A block of data
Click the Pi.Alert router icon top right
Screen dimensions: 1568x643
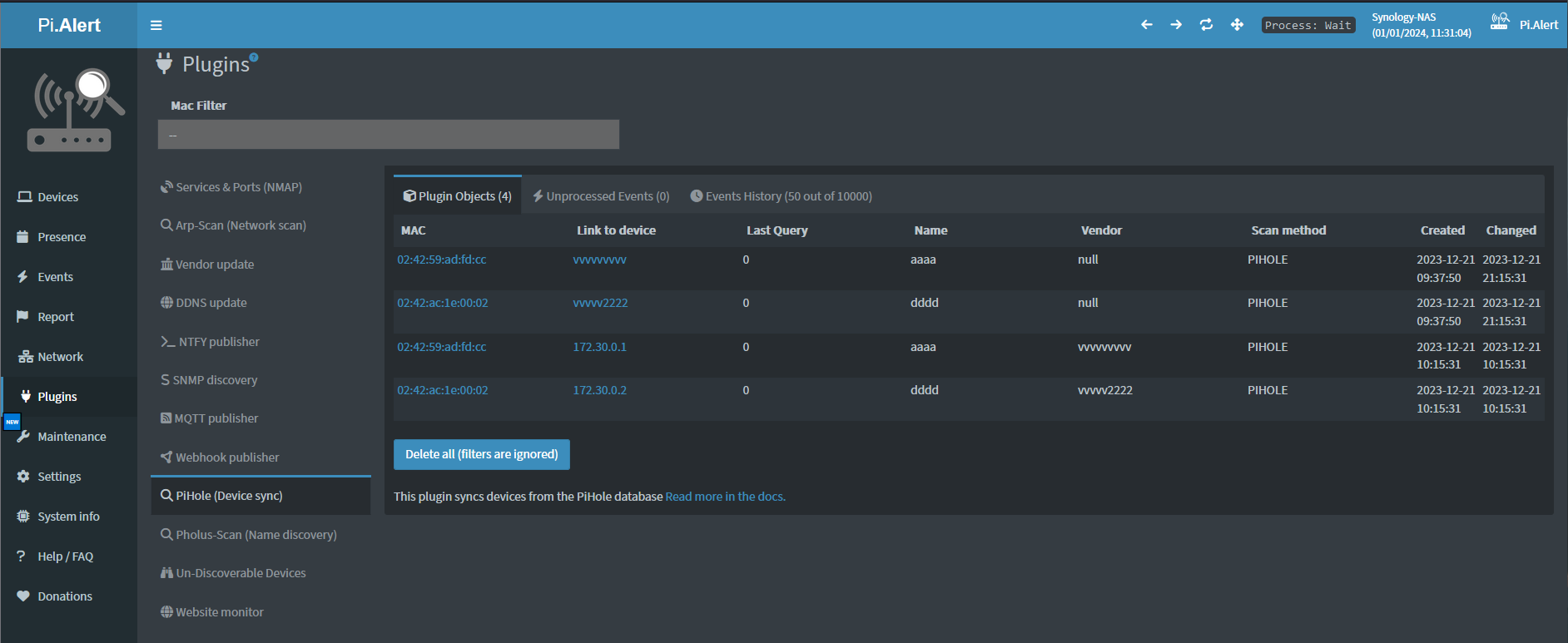[x=1499, y=22]
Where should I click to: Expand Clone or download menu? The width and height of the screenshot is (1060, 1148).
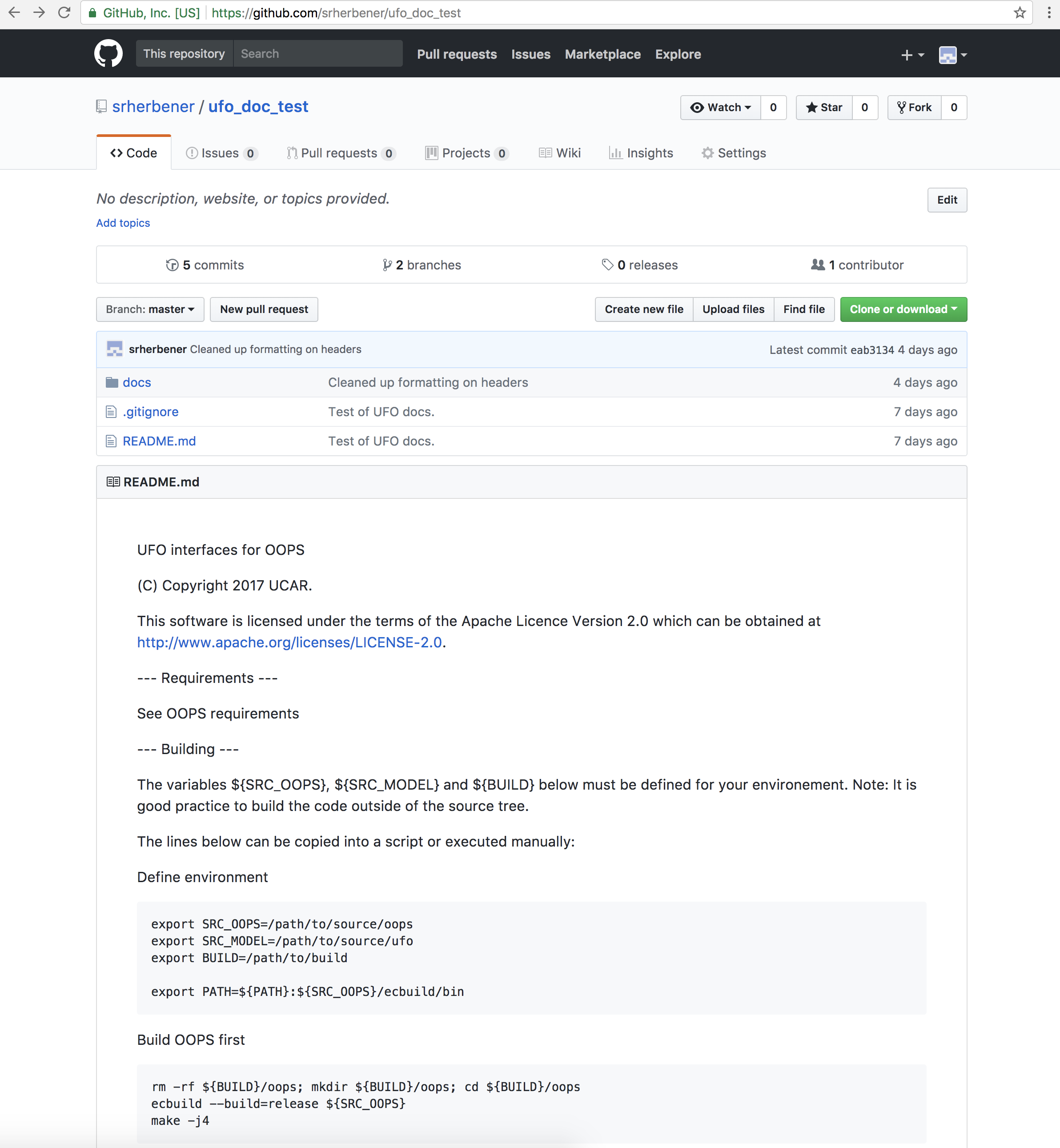(x=903, y=309)
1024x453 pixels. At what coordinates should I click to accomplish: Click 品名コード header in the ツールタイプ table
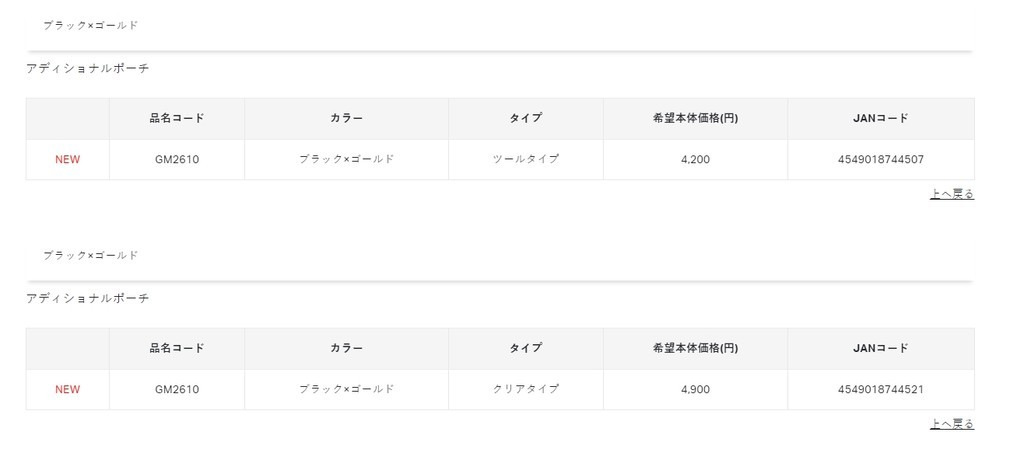177,118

**WHAT IS REQUIRED**
Retype every line of the items above word for word, leaving the pictures out.

**EXERCISE RESPONSE**
Click the Pi.Alert router icon top right
Screen dimensions: 1568x643
[x=1499, y=22]
Where should I click to: Expand Clone or download menu? The width and height of the screenshot is (1060, 1148).
(x=903, y=309)
1024x453 pixels. At what coordinates should I click to accomplish: Click 品名コード header in the ツールタイプ table
177,118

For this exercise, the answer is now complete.